Thursday, August 18, 2011

Absolved at a distance. This post is not for the faint hearted!




A barn in Fr Green's time and now
a church, one of the best examples
of Catholic 'Reformation' history
Today is the anniversary of the day that St Hugh Green met his savage death and gained his martyr's crown - 19th August 1642.

This was the England of Charles I and Fr Green had left his flock in Dorset to flee the country when he was arrested. He spent five months under foul conditions in prison before being taken to be executed on the outskirts of Dorchester. The night before his execution he had been warned of what was to take place by three women and they were taken to be hanged in advance of the martyr.
Fr Green was not able to communicate with the women in any way but it had been pre-arranged that, at the moment of execution, at a certain signal, he would give them absolution.
He was taken, strapped to a hurdle, to the scaffold but kept some distance from it until the women had been hanged. The women made their agreed confession at the foot of the gallows, the signal was given and Fr Green gave them absolution from afar.
As they were about to be hanged, two of the women turned towards Fr Green crying out "God be with you Sir" but the third turned her face away from him.

An eye witness account:

"Then it was the turn of the priest.
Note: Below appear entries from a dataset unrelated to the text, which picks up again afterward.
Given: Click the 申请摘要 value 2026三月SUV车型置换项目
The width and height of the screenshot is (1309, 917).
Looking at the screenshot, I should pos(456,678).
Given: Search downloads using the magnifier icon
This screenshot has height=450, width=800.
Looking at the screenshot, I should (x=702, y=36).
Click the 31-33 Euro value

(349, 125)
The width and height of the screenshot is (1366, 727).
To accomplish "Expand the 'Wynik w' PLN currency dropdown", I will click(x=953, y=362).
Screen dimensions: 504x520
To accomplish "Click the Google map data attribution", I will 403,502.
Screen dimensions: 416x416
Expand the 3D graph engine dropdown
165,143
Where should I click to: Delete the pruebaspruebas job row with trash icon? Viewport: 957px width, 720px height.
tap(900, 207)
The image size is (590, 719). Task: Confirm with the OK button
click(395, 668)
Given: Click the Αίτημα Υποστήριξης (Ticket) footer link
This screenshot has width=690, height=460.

The hanging was cursory and when he was cut down he was able to sit upright: then did the butcher cut him open and turned the flap upon his breast, which the holy man feeling put his hand upon his bowels, and looking on his bloody hand laid it down by his side, and lifting up his right hand crossed himself, saying three times, 'Jesu, Jesu, Jesu mercy!'
The which although unworthy, I am a witness of, for my hand was on his forehead, and many Protestants heard him and took great notice of it; for all the Catholics were pressed away by the unruly multitude except myself, who never left him until his head was severed from his body.
Whilst he was thus calling upon Jesus, the butcher did pull a piece of his liver out instead of his heart, then with his knife raked on the body of the blessed martyr, who even then called on Jesus, and his forehead sweat, then it was cold, presently again burned; his eyes, nose and mouth ran with blood and water, his patience was admirable, though his inward groans gave signs of those lamentable torments which, for more than half-an-hour he suffered"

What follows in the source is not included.